Assignment >>
The task calls for each line of the records below in which the word "Expand" appears.

Exercise data >>
═══

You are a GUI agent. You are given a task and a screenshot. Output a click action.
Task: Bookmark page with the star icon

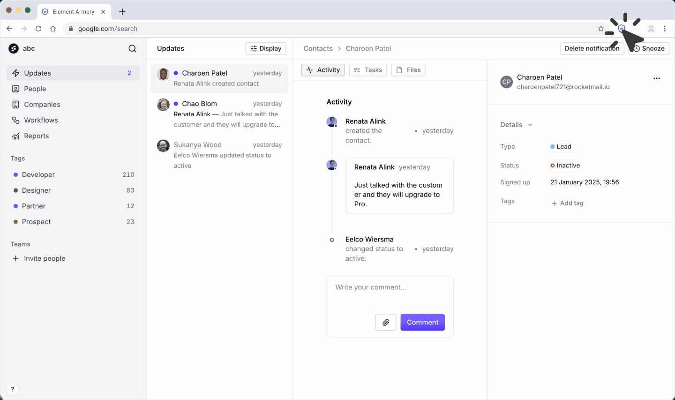pos(601,29)
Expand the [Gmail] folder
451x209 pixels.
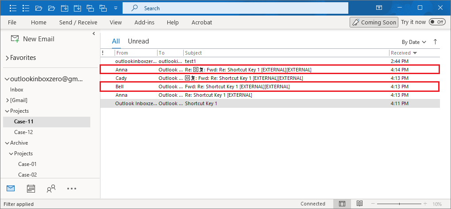[7, 100]
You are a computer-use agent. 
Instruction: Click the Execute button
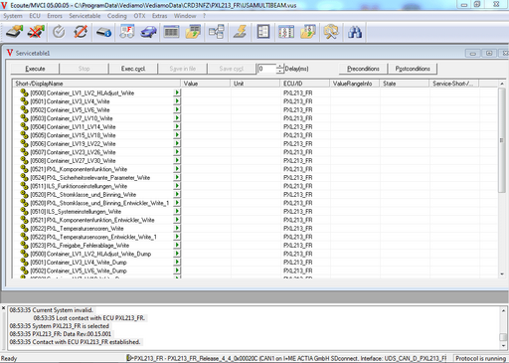tap(35, 69)
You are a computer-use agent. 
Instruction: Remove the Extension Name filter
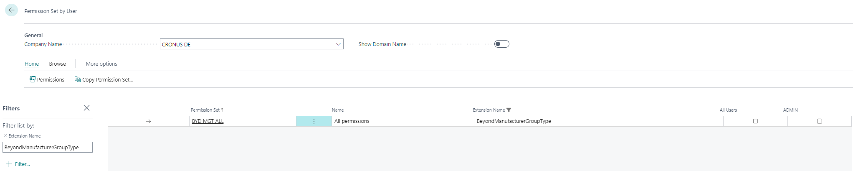click(5, 135)
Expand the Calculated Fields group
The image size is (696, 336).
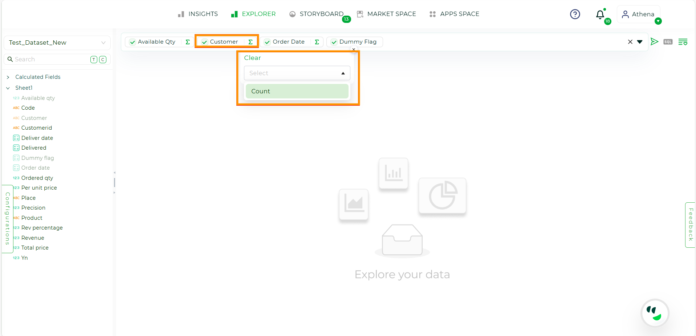click(8, 77)
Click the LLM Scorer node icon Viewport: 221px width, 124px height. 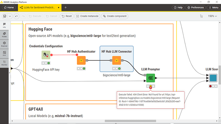tap(213, 78)
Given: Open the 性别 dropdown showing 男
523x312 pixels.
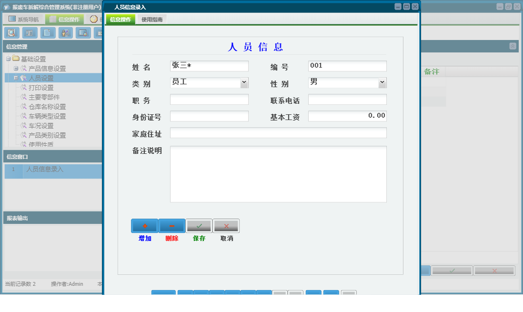Looking at the screenshot, I should pos(382,82).
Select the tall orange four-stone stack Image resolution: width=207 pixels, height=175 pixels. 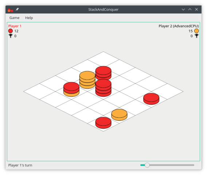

═══

Answer space >>
Expand the [Gmail] folder
Expand the Calculated Fields group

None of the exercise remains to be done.